----- Material for the task -----

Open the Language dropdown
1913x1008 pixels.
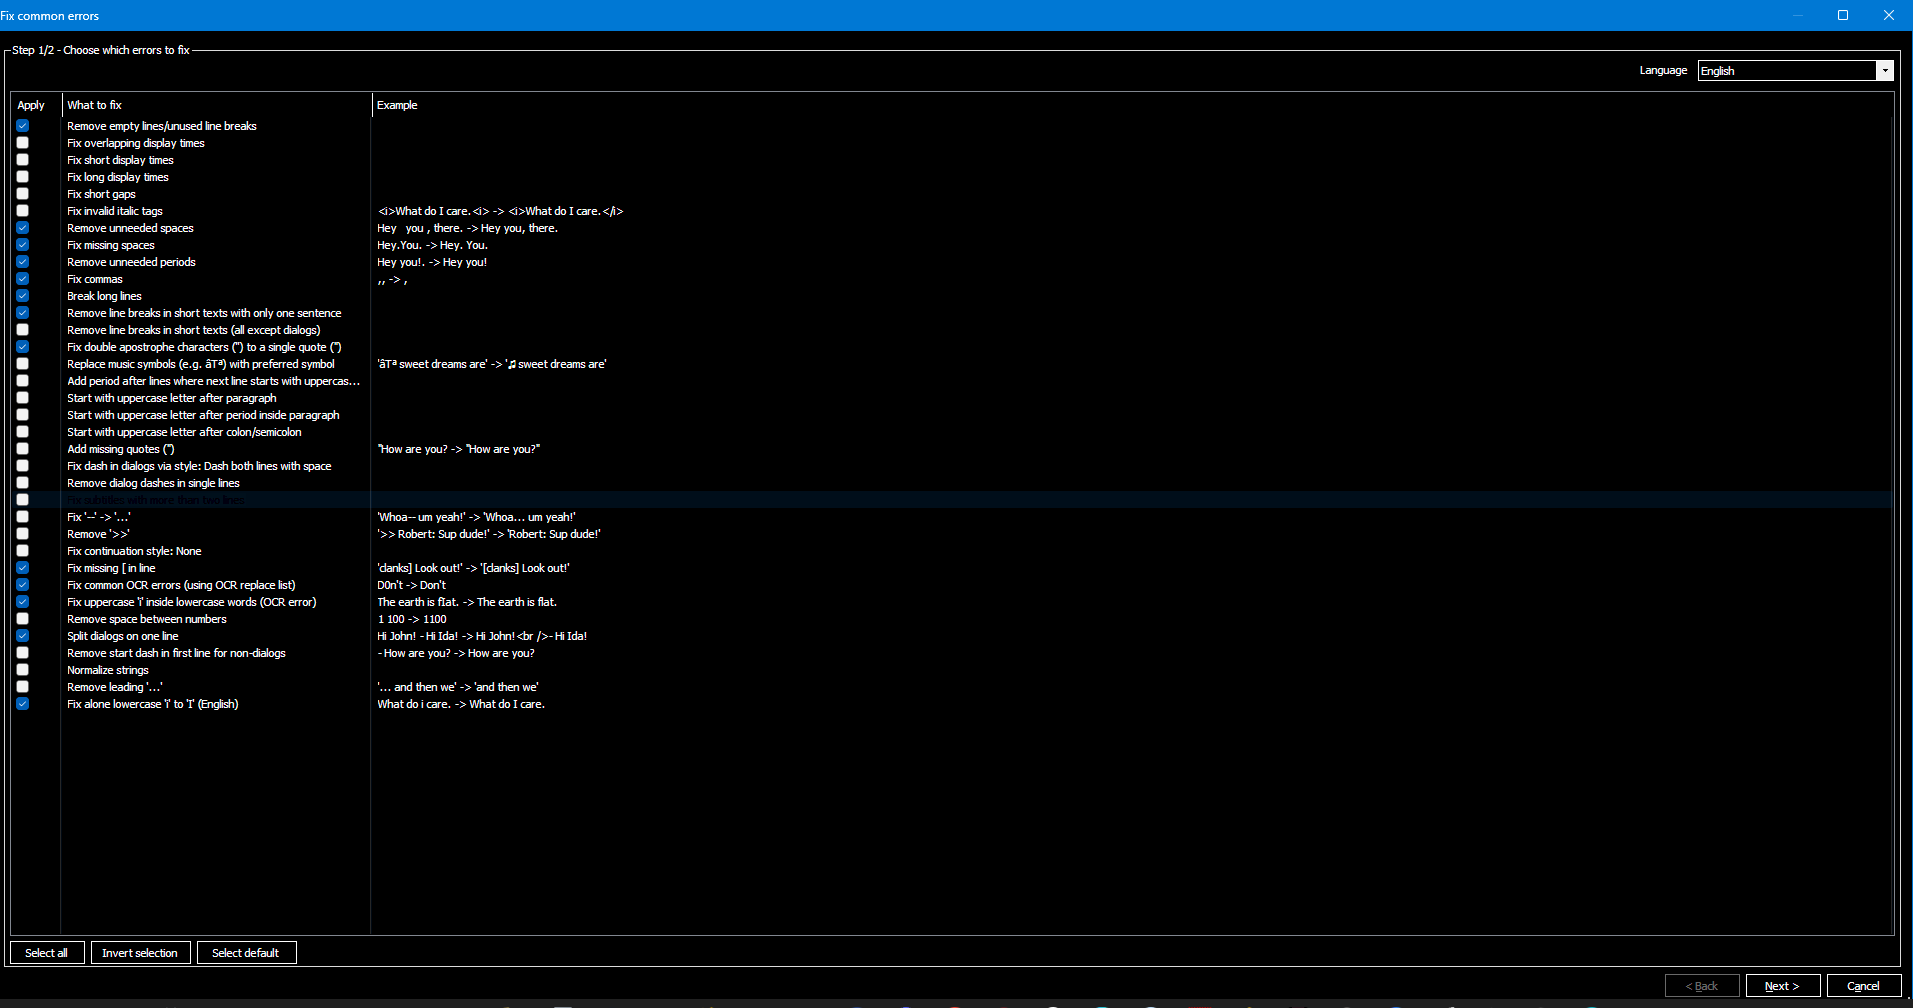pyautogui.click(x=1885, y=70)
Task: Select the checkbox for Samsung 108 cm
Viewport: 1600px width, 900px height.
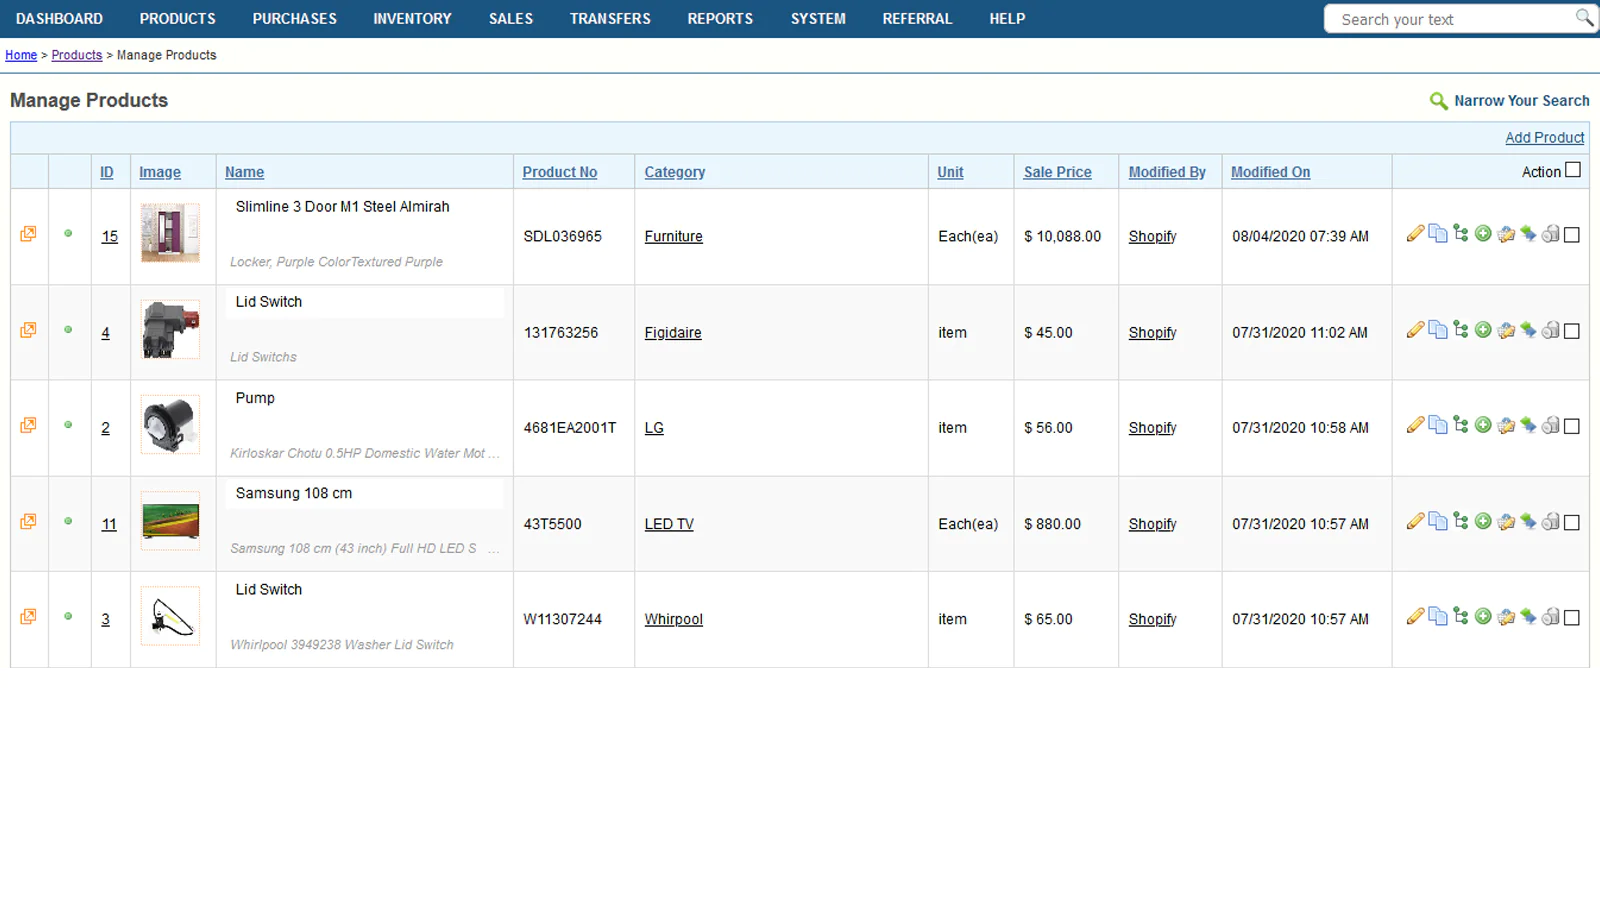Action: (1573, 523)
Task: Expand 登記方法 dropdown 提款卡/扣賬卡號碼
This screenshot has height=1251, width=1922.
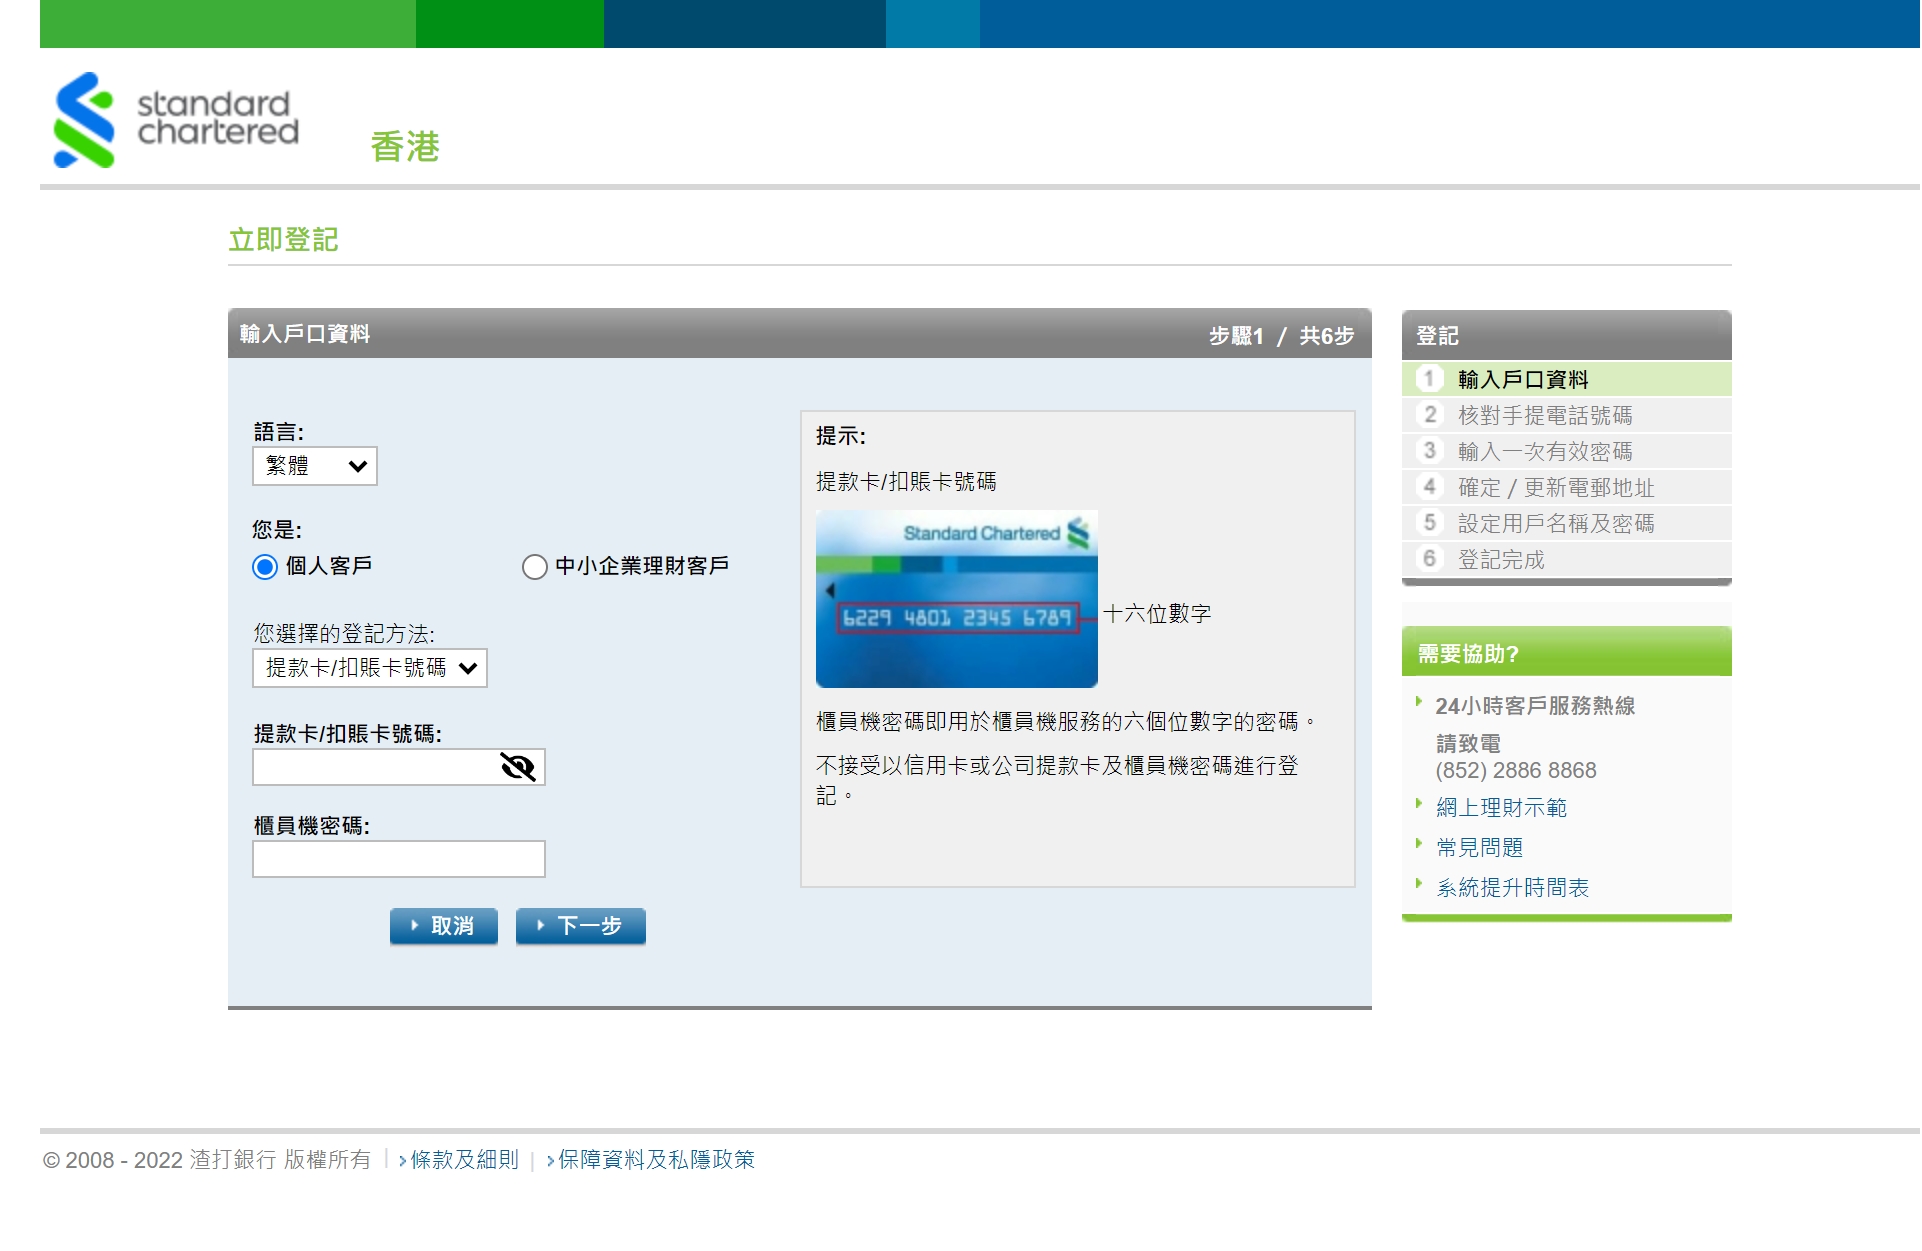Action: coord(369,668)
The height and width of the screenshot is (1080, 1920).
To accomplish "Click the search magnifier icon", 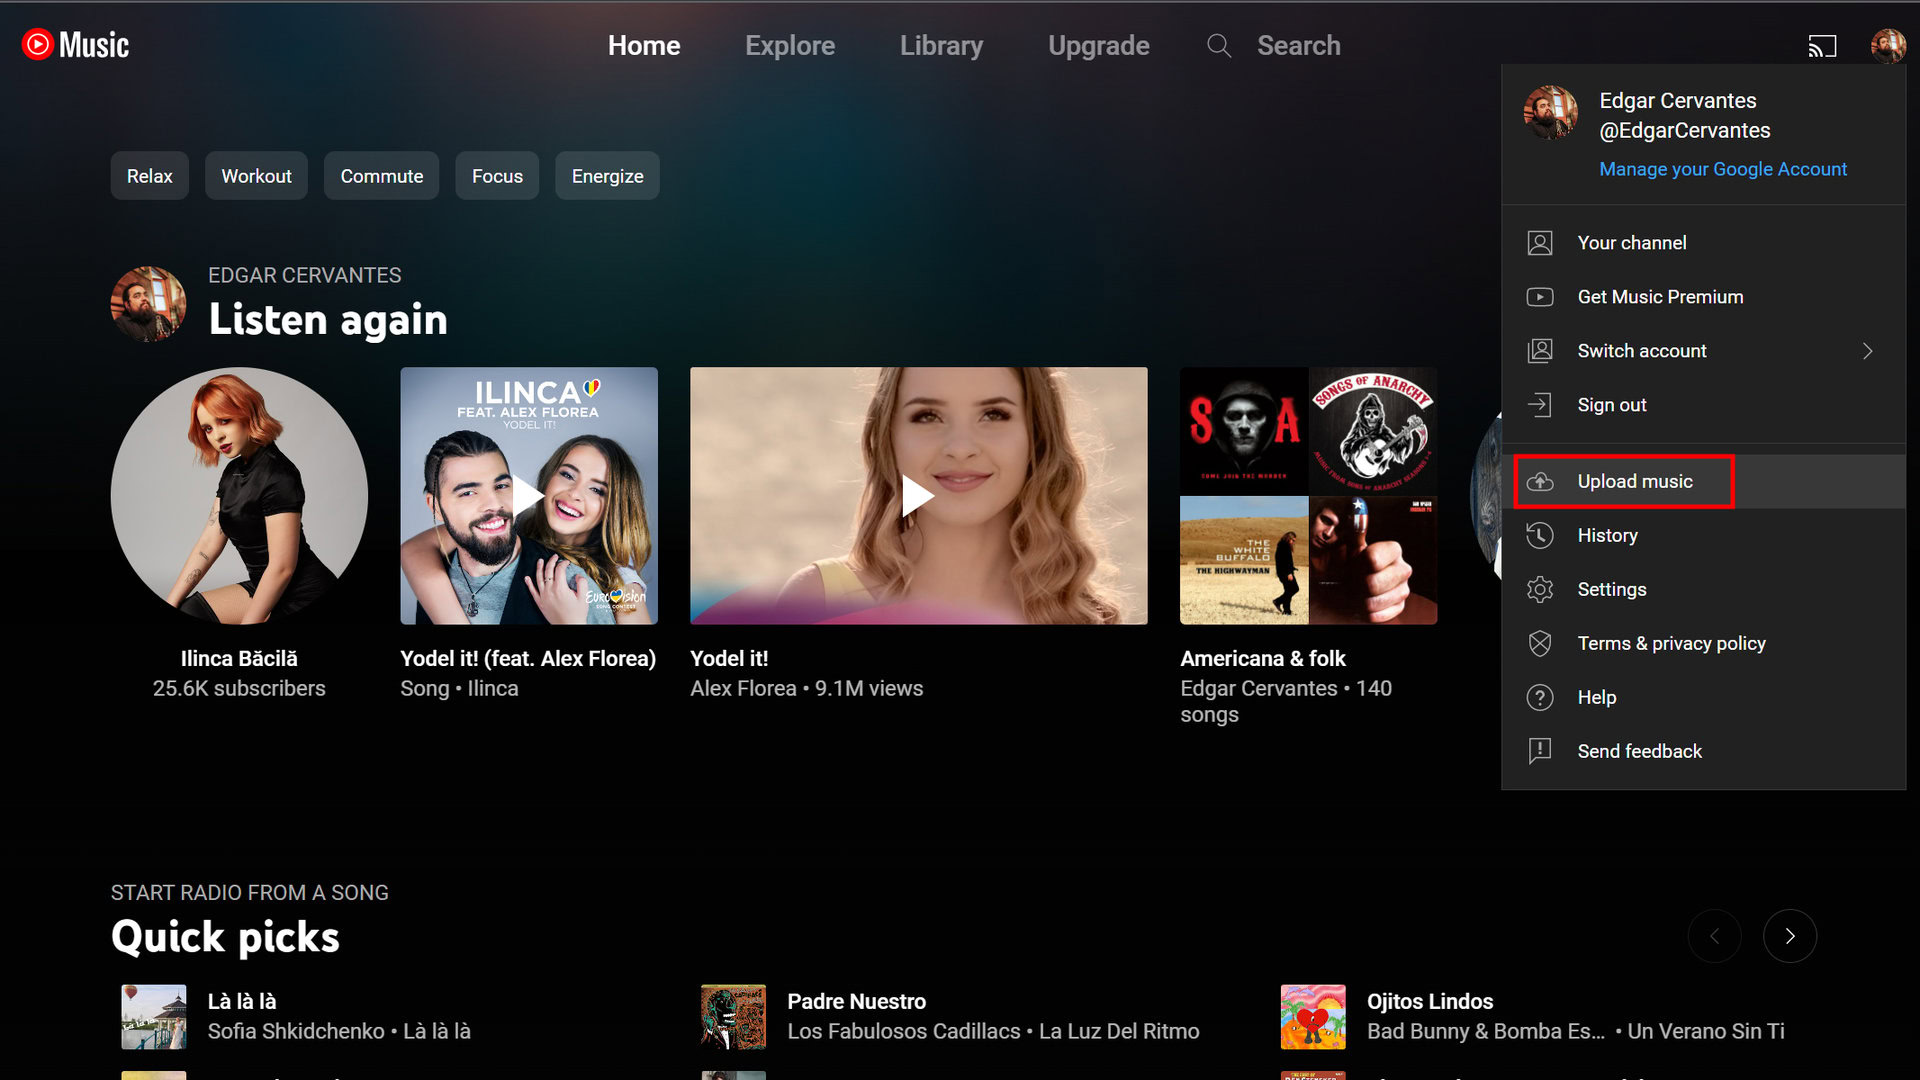I will click(1218, 46).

-----

Your instructions
Please copy out every line of the preceding listing that carries "dropdown".

Solved problem
Open the Language dropdown
Task: Expand 登記方法 dropdown 提款卡/扣賬卡號碼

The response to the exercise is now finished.